UnicodeDecodeError: 'charmap' codec can't decode byte `0x8f` when reading archive file

ferrybig commented 1 year ago

Trying to run the program gives the following error:

$ reddit-user-to-sqlite archive C:\Users\fernando\Downloads\export_ferrybig_20230601
loading data found in archive at C:\Users\fernando\Downloads\export_ferrybig_20230601 into reddit.db
Traceback (most recent call last):
  File "<frozen runpy>", line 198, in _run_module_as_main
  File "<frozen runpy>", line 88, in _run_code
  File "c:\users\fernando\.local\bin\reddit-user-to-sqlite.exe\__main__.py", line 7, in <module>
  File "C:\Users\fernando\.local\pipx\venvs\reddit-user-to-sqlite\Lib\site-packages\click\core.py", line 1130, in __call__
    return self.main(*args, **kwargs)
           ^^^^^^^^^^^^^^^^^^^^^^^^^^
  File "C:\Users\fernando\.local\pipx\venvs\reddit-user-to-sqlite\Lib\site-packages\click\core.py", line 1055, in main
    rv = self.invoke(ctx)
         ^^^^^^^^^^^^^^^^
  File "C:\Users\fernando\.local\pipx\venvs\reddit-user-to-sqlite\Lib\site-packages\click\core.py", line 1657, in invoke    return _process_result(sub_ctx.command.invoke(sub_ctx))
                           ^^^^^^^^^^^^^^^^^^^^^^^^^^^^^^^
  File "C:\Users\fernando\.local\pipx\venvs\reddit-user-to-sqlite\Lib\site-packages\click\core.py", line 1404, in invoke    return ctx.invoke(self.callback, **ctx.params)
           ^^^^^^^^^^^^^^^^^^^^^^^^^^^^^^^^^^^^^^^
  File "C:\Users\fernando\.local\pipx\venvs\reddit-user-to-sqlite\Lib\site-packages\click\core.py", line 760, in invoke
    return __callback(*args, **kwargs)
           ^^^^^^^^^^^^^^^^^^^^^^^^^^^
  File "C:\Users\fernando\.local\pipx\venvs\reddit-user-to-sqlite\Lib\site-packages\reddit_user_to_sqlite\cli.py", line 106, in archive
    comment_ids = load_ids_from_file(db, archive_path, "comments")
                  ^^^^^^^^^^^^^^^^^^^^^^^^^^^^^^^^^^^^^^^^^^^^^^^^
  File "C:\Users\fernando\.local\pipx\venvs\reddit-user-to-sqlite\Lib\site-packages\reddit_user_to_sqlite\csv_helpers.py", line 26, in load_ids_from_file
    return [
           ^
  File "C:\Users\fernando\.local\pipx\venvs\reddit-user-to-sqlite\Lib\site-packages\reddit_user_to_sqlite\csv_helpers.py", line 26, in <listcomp>
    return [
           ^
  File "C:\Python311\Lib\csv.py", line 111, in __next__
    row = next(self.reader)
          ^^^^^^^^^^^^^^^^^
  File "C:\Python311\Lib\encodings\cp1252.py", line 23, in decode
    return codecs.charmap_decode(input,self.errors,decoding_table)[0]
           ^^^^^^^^^^^^^^^^^^^^^^^^^^^^^^^^^^^^^^^^^^^^^^^^^^^^^^^
UnicodeDecodeError: 'charmap' codec can't decode byte 0x8f in position 3438: character maps to <undefined>

The error mentions "comments" and "position 3438" , looking via notepad++ which is the following line:

e5e21gp,https://www.reddit.com/r/Minecraft/comments/9cstbv/whats_the_difference_between_java_edition_and/e5e21gp/,2018-09-04 18:38:43 UTC,,Minecraft,0,https://www.reddit.com/r/Minecraft/comments/9cstbv/whats_the_difference_between_java_edition_and/,e5d1u04,"The Java version also has cross play between all platforms it runs on, Linux people an play together with Windows people on a server hosted on a Mac device",

The error points to position in the middle of the subreddit name, the space between Mine and Craft

xavdid commented 1 year ago

Interesting, I'll take a look.

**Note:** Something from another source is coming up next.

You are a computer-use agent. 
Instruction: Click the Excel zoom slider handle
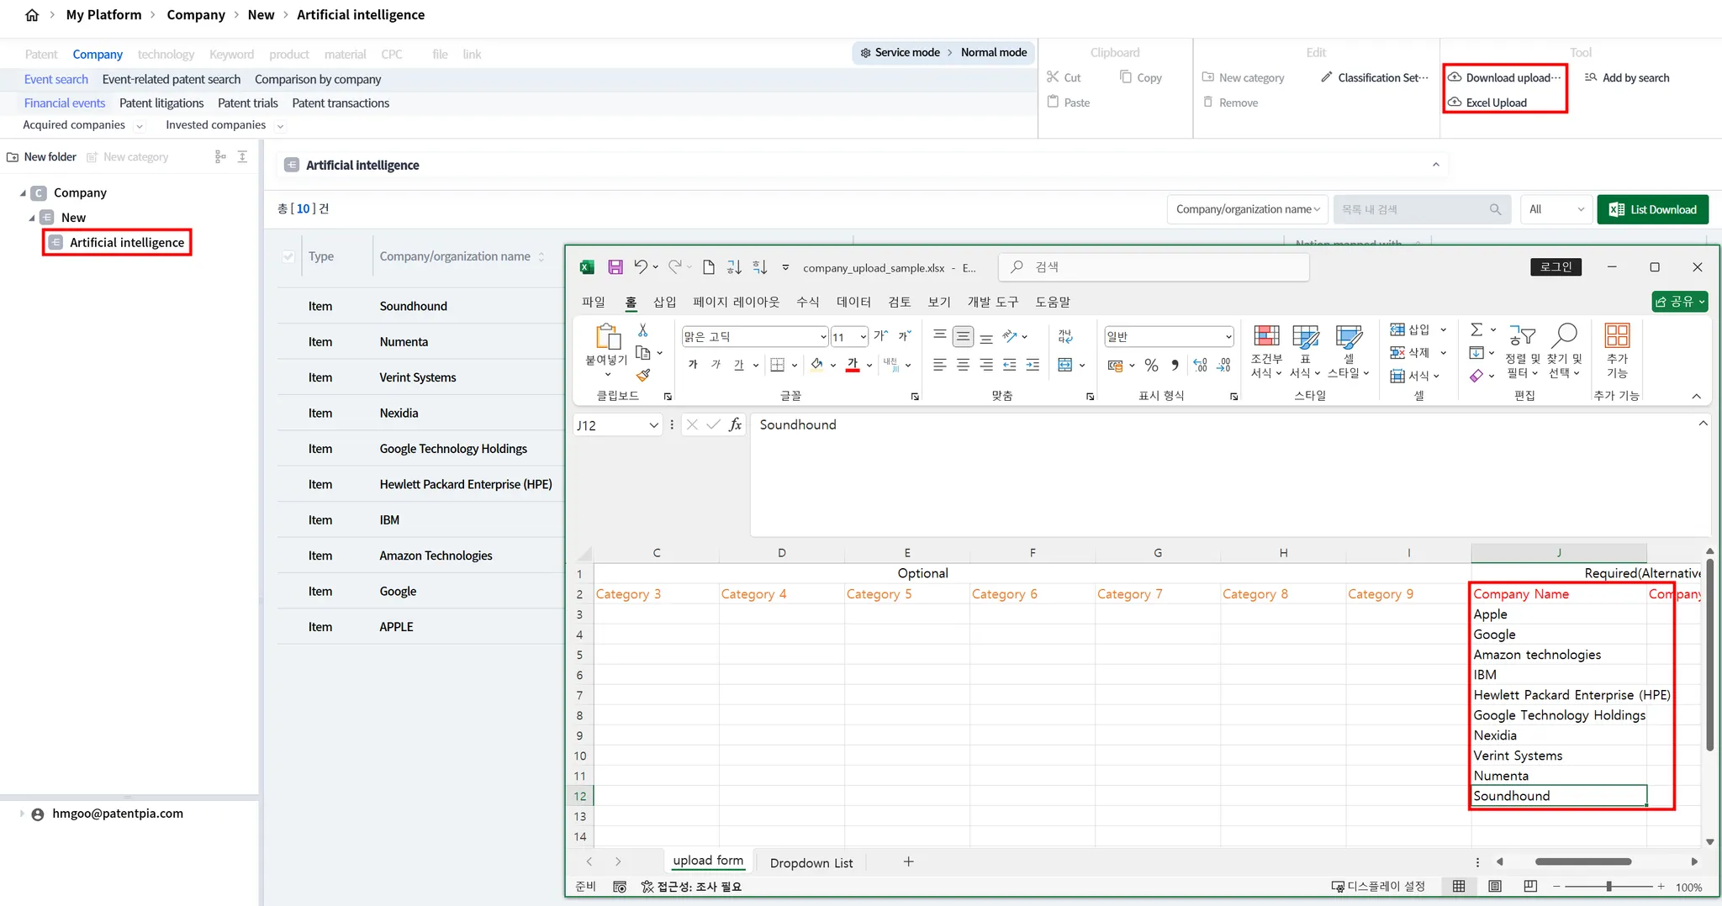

Thanks!

xavdid commented 1 year ago

I was unable to reproduce this after pasting your line. If there's a rogue character in your csv, it's possible github has stripped it out.

Some brief googling also points to the fact that this is maybe a windows-specific issue, which I wouldn't be able to reproduce anyway.

If it's just that one line giving you trouble, I'd try to manually retype the word Minecraft in your csv and the rest hopefully works fine.

The other option would be to make sure I include a file encoding, but I'm not sure if that has implications for other users who write non-english content.

ferrybig commented 1 year ago

Running the import on the same file on Linux worked without issues, maybe linux and windows default to different encoding when opening a file

Green0Photon commented 1 year ago

I came across this issue myself on Windows. Pretty simple fix, thankfully. (Though I'm annoyed my archive took 16 days to generate, coming to me only after all the deletions. 😔)

In csv_helpers.py on Line 41

    with open(validate_and_build_path(archive_path, filename), encoding="utf8") as archive_rows:

and on Line 50:

    with open(validate_and_build_path(archive_path, "statistics"), encoding="utf8") as stat_rows:

To clarify, the difference is adding , encoding="utf8" to make sure Python is using UTF-8 to open the archive files. Because that's what these files are stored in.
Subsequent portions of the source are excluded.